[WORK INSTRUCTION] Give every entry again, word for word and in full.

---------------

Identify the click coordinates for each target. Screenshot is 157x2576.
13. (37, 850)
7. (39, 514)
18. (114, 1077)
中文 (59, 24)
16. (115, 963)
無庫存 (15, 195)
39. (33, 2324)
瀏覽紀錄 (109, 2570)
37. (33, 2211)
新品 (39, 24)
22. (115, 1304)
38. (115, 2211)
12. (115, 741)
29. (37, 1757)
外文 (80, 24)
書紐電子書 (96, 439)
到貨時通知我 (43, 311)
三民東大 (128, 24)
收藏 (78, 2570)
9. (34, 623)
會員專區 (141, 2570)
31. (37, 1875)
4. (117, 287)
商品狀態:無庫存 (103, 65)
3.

---------------

[RESULT OF THE TASK]
Identify the click coordinates for each target. Screenshot is 157x2576.
13. (37, 850)
7. (39, 514)
18. (114, 1077)
中文 (59, 24)
16. (115, 963)
無庫存 (15, 195)
39. (33, 2324)
瀏覽紀錄 (109, 2570)
37. (33, 2211)
新品 (39, 24)
22. (115, 1304)
38. (115, 2211)
12. (115, 741)
29. (37, 1757)
外文 (80, 24)
書紐電子書 (96, 439)
到貨時通知我 (43, 311)
三民東大 (128, 24)
收藏 (78, 2570)
9. (34, 623)
會員專區 (141, 2570)
31. (37, 1875)
4. (117, 287)
商品狀態:無庫存 (103, 65)
3.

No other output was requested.